Par ailleurs, on dit aux opérateurs de pousser les gens à moins consommer or cette consommation c’est précisément leurs ressources financières. Donc on a là un problème de logique aussi.
C’est pour y répondre qu'il y a actuellement des travaux sur des contrats qui, par exemple, mettraient des primes à la baisse de la consommation pour compenser la perte de recettes. C’est tout l’écosystème qu’il faut penser
La tarification est-elle l'unique levier pour réduire notre consommation d'eau ?

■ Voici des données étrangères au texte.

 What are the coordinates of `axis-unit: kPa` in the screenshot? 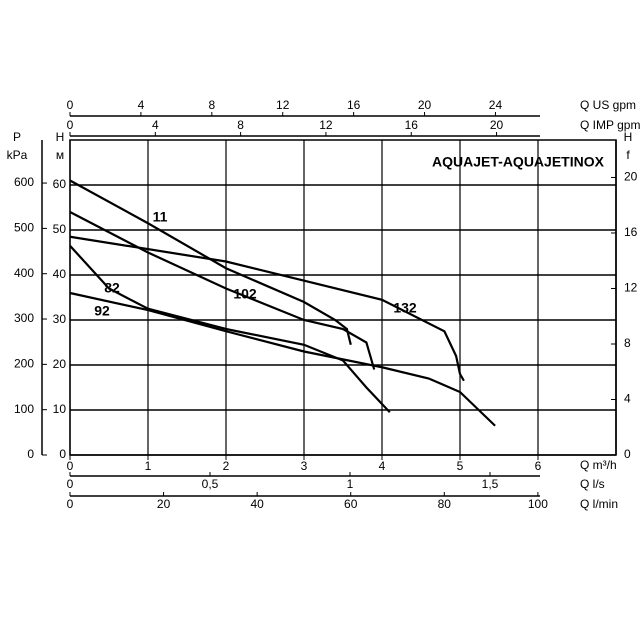 It's located at (18, 155).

Pendant longtemps, on a aussi eu une culture de l'acceptation des pertes d’eau, notamment des fuites. Et chaque année, un milliard de mètres cubes d'eau sont perdus en France à cause des fuites. C'est l'équivalent de la consommation de 18 millions d'habitants. C'est considérable.
On sait que les réseaux sont vieillissants parce qu'ils ont été construits dans les années 50, voire même avant. Aujourd'hui, il faut les entretenir. Et la question qui se pose c’est qui finance le renouvellement du réseau, comment, et quel est l'agenda en la matière ?
Pendant longtemps, l'eau était un bien très abondant et dont le coût était assez faible. Dans ce contexte, pourquoi réparer les fuites si finalement, le dommage n'est pas considérable. Alors que casser une chaussée, chercher une fuite et la réparer a un coût bien tangible.
Des systèmes existent par exemple aujourd'hui que l'on appelle les régies intéressées, c'est-à-dire que la rémunération de l'opérateur se fait en fonction de primes, de malus, de bonus, selon les objectifs à atteindre. Cela pourrait aussi être un outil pour inciter des opérateurs à rénover le réseau, à réduire les pertes, etc.